Kaum zu glauben aber Wahr. Ich mußte in Bangkok ein Bußgeld bezahlen.
Ich ging auf der Sukhumvit Road spazieren und wunderte mich noch, das kaum Zigaretten ausgetreten auf dem Gehweg oder Straße lagen. Ich sah auch kaum Menschen rauchen. Wenn, dann waren es Touristen. Ich winkte ein Taxi zu mir, ließ die Kippe fallen, trat diese aus und stioeg ein. Nach 200 Meter Taxifahrt winkte ein Polizist das Taxi an den Straßenrand und zeigte auf mich. Aussteigen meinte der Fahrer.
Der Polizist machte mir klar das ich 500 Baht Strafe wegen Zigaretten auf der Straße austreten bezahlen müßte. Mir blieb nichts anderes übrig. Bei der Deutschen im Hotel nachgefragt, kam mir ein Lächeln entgegen und die Aussage das für auf die Straße spucken die gleiche Strafe ansteht.


Menschen:

Alle Menschen die mir in Bangkok begegnet sind, waren nett und hilfsbereit.
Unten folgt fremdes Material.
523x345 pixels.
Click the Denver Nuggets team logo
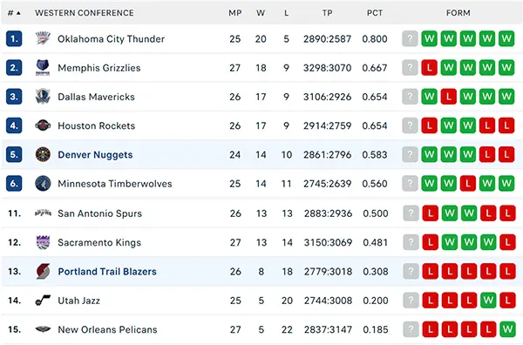coord(43,155)
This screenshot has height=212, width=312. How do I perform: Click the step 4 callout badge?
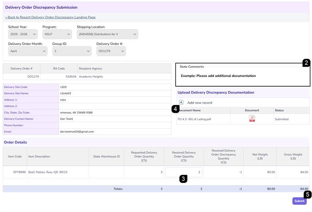[x=175, y=109]
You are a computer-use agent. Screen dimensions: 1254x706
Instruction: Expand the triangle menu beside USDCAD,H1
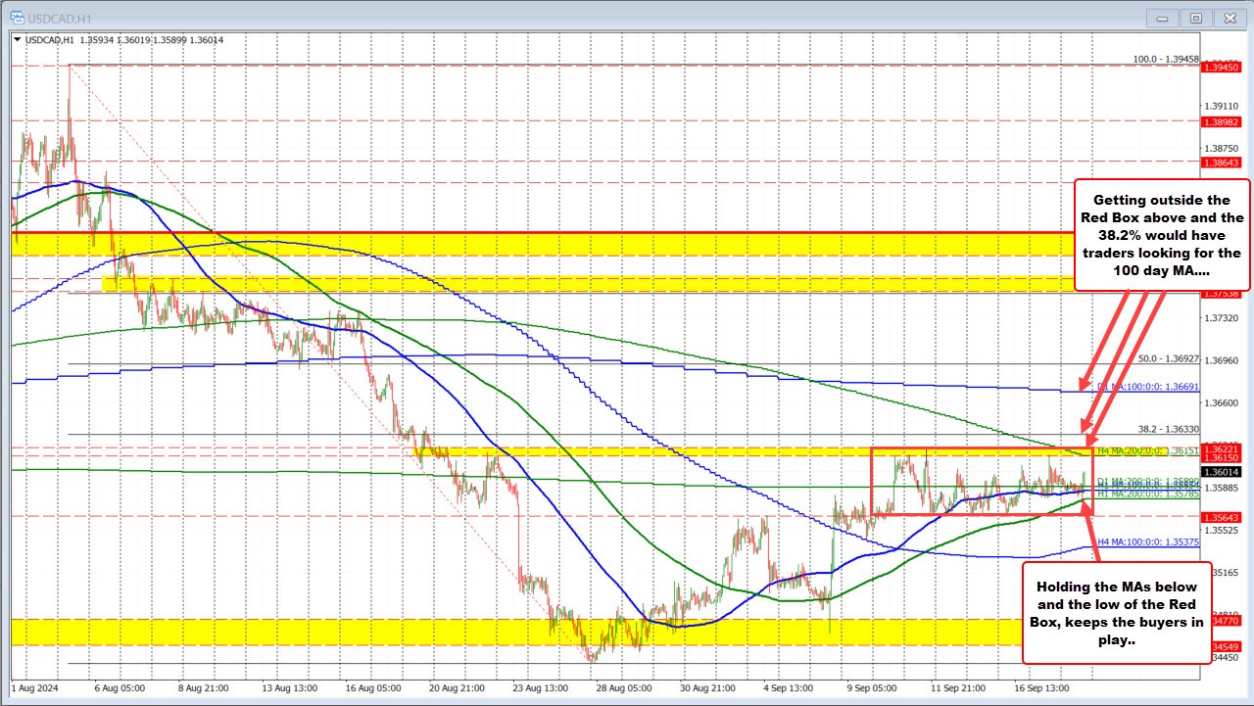(x=16, y=39)
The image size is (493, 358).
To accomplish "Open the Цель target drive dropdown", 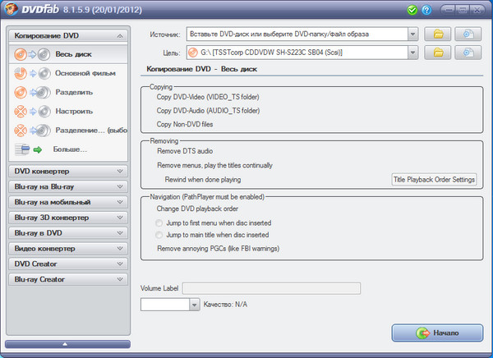I will point(412,53).
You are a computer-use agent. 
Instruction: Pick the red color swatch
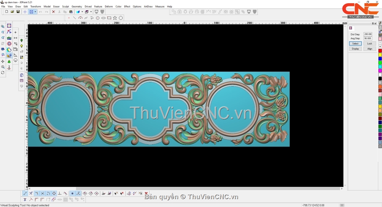point(380,51)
Jeder hat für den anderen ein Lächeln übrig. Fragen über Herkunft und Beruf sind nicht ungewöhnlich. Die Neugir ist bei denen genauso groß wie bei uns. Allerdings scheinen Thailänder ein fotographisches Gedächnis zu haben. Als ich knapp 3,5 Wochen später nach Bangkok zurück kam, und in Monica`s Bar ein Bier trinken wollte, wurde ich mit dem Spruch, das mein Freund die Kakalakke nach mir gefragt habe, begrüßt.
Asiatische Frauen haben meiner Meinung nach etwas ganz besonderes an sich. Ich habe mich mindestens 2500 mal verliebt ;-) !



Weiterreise:

Es gibt entlang der Sukhumvit Road unzählige Reisebüros. Hier kann man Flüge, Busreisen oder auch Zugtickets kaufen. Flüge sind im Verhältnis zu Uns billig. Der Vorteil ist die Zeit die man spart. So kommt man zb. für rund 70 Euro und 1,5 Stunden nach Phuket.
Billiger und trotzdem bequem sind die Züge und Busse. Der V.I.P 24 Bus nach Phuket kostet 18 Euro und braucht 13 Stunden. Im Preis enthalten ist ein Essen und Getränke.
Die Preise für ein Zugfahrt dürften dem der Busfahrt nahekommen. Allerdings verliert man noch mehr Zeit.

Schluss:

Für den Einstieg in Bangkok halte ich meine zwei Tage für ausreichend. Ich habe 2 Tage plus 1 Tag in Bangkok verbracht. Am letzten Tag vor meinem Rückflug nach Deutschland war ich aber nur noch etwas trinken und essen.
Beim nächsten Besuch in der Stadt werde ich mir jene Sachen anschauen, die ich beim ersten Besuch nicht sehen konnte. Will man alles in einem Urlaub sehen, muß man mehr Zeit für diese Stadt haben.

Das Reisebudget gebe ich mal mit 100 DEM / 50 Euro pro Tag an. Man kann in Bangkok mit viel weniger Budget auskommen.


Geschrieben am: 06. Feb 2002, 09:16   von: Reiner S.